((

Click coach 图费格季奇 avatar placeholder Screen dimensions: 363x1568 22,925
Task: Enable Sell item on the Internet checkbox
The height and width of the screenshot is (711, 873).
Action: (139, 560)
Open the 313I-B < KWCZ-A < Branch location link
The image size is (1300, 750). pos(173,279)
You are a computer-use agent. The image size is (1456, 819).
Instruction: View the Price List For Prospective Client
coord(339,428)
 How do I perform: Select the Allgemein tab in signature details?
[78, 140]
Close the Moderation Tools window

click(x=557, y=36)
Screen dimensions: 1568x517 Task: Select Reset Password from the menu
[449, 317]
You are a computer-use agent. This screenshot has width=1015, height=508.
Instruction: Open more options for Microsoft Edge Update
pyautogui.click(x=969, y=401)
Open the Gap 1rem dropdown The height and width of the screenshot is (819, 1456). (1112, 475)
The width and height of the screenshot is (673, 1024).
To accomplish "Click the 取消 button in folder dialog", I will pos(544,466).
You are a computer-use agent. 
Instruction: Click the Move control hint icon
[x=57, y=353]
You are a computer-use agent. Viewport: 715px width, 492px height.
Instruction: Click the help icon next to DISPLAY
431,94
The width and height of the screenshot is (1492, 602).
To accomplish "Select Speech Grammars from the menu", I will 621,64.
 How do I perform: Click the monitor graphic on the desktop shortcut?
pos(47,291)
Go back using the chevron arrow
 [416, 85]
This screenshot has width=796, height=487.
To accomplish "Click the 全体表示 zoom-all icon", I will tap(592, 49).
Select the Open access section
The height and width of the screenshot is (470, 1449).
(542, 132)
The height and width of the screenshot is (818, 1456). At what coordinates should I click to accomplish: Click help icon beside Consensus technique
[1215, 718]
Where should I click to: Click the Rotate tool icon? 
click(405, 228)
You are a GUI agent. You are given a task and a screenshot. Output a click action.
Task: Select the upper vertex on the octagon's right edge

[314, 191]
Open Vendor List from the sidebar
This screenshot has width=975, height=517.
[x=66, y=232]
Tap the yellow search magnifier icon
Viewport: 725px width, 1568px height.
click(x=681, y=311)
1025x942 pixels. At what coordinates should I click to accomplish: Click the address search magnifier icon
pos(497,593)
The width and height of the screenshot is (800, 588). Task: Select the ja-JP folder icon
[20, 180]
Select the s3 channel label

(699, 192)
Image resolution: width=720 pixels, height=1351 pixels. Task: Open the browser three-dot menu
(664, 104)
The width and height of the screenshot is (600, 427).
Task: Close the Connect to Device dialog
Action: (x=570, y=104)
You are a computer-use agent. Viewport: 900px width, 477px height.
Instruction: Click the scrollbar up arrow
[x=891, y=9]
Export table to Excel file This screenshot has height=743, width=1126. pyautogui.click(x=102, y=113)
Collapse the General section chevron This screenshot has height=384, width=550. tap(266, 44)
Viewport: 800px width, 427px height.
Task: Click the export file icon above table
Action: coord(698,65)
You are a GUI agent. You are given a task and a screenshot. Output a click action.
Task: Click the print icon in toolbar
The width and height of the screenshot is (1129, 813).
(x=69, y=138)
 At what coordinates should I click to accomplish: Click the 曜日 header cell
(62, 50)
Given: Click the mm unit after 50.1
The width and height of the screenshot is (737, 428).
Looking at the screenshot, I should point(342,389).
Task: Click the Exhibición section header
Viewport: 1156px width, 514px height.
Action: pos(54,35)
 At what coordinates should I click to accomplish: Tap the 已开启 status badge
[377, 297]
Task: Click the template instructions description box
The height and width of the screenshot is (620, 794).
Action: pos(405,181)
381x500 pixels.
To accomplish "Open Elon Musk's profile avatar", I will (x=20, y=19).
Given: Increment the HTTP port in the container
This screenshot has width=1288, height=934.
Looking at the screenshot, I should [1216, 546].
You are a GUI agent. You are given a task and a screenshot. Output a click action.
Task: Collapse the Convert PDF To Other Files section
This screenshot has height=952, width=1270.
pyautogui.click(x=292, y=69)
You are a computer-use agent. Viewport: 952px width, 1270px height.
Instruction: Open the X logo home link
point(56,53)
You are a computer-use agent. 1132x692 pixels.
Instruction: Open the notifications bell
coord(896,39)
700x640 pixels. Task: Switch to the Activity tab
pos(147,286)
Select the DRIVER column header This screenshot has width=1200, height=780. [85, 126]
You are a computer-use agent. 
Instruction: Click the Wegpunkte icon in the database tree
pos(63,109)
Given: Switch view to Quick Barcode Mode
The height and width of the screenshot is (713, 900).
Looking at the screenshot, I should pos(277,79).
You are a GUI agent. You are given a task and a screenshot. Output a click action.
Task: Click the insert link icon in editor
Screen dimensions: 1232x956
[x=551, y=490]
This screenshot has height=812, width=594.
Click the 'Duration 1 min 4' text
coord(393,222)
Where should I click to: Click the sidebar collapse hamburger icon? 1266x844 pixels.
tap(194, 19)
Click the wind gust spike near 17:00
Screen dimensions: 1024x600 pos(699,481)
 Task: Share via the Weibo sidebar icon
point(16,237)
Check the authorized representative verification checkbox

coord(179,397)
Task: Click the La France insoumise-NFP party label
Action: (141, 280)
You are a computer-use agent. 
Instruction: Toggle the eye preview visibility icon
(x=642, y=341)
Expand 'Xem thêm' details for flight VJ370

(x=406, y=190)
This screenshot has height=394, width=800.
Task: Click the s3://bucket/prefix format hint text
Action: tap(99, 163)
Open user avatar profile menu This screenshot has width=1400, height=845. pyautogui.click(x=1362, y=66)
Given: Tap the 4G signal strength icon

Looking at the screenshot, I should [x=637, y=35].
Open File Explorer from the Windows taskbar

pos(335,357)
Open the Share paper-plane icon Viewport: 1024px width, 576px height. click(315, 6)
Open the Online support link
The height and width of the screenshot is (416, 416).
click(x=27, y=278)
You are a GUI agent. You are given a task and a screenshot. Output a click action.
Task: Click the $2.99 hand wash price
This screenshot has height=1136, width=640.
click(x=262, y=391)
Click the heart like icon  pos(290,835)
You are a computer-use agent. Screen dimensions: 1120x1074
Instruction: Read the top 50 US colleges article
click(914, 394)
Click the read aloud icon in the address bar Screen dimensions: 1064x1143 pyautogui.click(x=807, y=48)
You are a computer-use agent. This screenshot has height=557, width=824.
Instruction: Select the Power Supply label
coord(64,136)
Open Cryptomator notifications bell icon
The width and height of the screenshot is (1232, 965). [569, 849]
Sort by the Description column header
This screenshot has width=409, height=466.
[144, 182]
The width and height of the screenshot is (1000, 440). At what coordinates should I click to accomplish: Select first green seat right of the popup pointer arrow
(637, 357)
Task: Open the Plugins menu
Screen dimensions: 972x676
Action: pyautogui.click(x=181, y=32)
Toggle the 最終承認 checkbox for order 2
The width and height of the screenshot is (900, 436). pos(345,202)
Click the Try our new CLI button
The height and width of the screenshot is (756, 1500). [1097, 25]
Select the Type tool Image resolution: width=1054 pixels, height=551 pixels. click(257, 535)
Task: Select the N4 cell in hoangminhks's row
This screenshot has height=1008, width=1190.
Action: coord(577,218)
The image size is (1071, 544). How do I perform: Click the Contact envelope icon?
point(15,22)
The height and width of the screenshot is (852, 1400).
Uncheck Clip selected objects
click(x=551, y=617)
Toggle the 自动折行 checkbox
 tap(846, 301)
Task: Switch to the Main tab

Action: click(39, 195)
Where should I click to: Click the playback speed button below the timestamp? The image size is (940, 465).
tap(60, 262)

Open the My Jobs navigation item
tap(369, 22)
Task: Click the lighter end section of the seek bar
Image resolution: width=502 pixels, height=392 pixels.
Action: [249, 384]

))

## What this task involves
In the listing above, locate the line containing "Where should I click to: Click the Rotate" and the line containing "Open Vendor List from the sidebar", then transcribe both and every line between them verbatim.

## Response to this exercise
Where should I click to: Click the Rotate tool icon? 
click(405, 228)
You are a GUI agent. You are given a task and a screenshot. Output a click action.
Task: Select the upper vertex on the octagon's right edge

[314, 191]
Open Vendor List from the sidebar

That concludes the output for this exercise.